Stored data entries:
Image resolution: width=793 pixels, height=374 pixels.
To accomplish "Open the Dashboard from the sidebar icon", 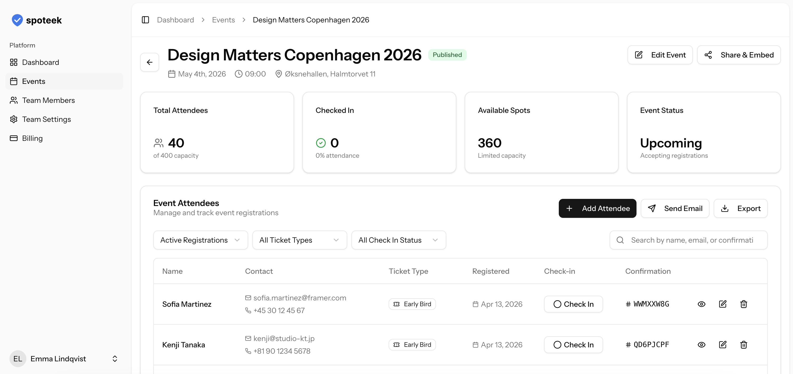I will click(14, 62).
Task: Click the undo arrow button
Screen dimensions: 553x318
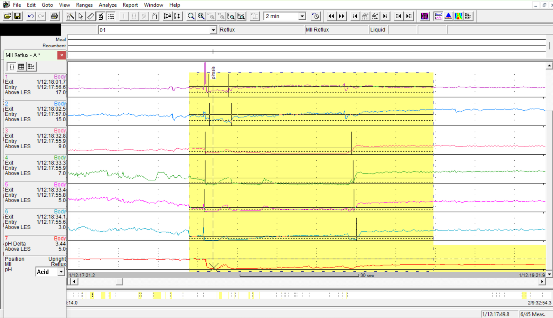Action: [31, 16]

DIRECTIONS:
Please transcribe exactly the lines from the one containing "Task: Click the undo arrow button" through the final line of the data, including both, and nothing else. Pictures are to be left out.

RESULT:
Task: Click the undo arrow button
Screen dimensions: 553x318
Action: [31, 16]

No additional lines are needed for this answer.